Unfortunately, when I was 12, my mother died. She was beaten to death at the hands of my very own father. I couldn’t do anything. All I could do was stand there in silence whilst the screams of my mother would be on full display until her dying breath. I felt so weak. That her only son couldn’t do anything to save her. What was I living for? Why didn’t I move? My father, on the other hand, isn’t in my life anymore. I don’t know where he is since I had to live with my next-door neighbour since my mother’s death. Ever since my mother’s death, I’ve felt no hope or positivity in my life anymore because my mind is constantly filled with darkness, sadness, loneliness, and misery. The cries of my mother repeatedly play in my mind whenever I close my eyes.
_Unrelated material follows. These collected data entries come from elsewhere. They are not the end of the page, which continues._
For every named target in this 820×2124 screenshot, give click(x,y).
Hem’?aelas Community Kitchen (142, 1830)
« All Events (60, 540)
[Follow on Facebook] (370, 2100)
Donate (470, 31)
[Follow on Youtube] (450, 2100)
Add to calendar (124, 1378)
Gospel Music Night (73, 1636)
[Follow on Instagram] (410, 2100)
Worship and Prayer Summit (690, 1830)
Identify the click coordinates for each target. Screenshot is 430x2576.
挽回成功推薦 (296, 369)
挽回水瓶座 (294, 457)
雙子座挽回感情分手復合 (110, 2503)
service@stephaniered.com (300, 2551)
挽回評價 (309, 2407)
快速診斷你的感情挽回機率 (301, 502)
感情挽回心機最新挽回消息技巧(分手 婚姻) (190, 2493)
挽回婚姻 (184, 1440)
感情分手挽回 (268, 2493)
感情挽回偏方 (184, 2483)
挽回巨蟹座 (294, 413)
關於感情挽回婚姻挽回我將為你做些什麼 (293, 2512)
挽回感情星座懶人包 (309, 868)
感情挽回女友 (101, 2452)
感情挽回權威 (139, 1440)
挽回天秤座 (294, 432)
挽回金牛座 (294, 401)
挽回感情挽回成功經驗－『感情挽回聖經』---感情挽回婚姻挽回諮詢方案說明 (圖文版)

I’ve tried committing suicide multiple times. Notably, the time where I tried acid. It was a horrible moment. But I felt at peace knowing that my pain could finally cease and that I can move on to the next life. But I survived and I was angry. My mother’s spiritual embodiment is the only reason why I’ve been able to keep going. I look at my arm and I remember the first cut that I did to myself. The same night where I threw my furniture and smashed the windows and glasses because of the haunting image of my mother’s face displayed into my mind. My mother died on my birthday. How ironic is that? The day where it’s meant to be your “special day” is now remembered as the day your loved one died. Multiple times I would tell myself that “my life is depressing, it’s a sad story, I have no reason to carry on.” But I remain in the dark despite me being happy at times.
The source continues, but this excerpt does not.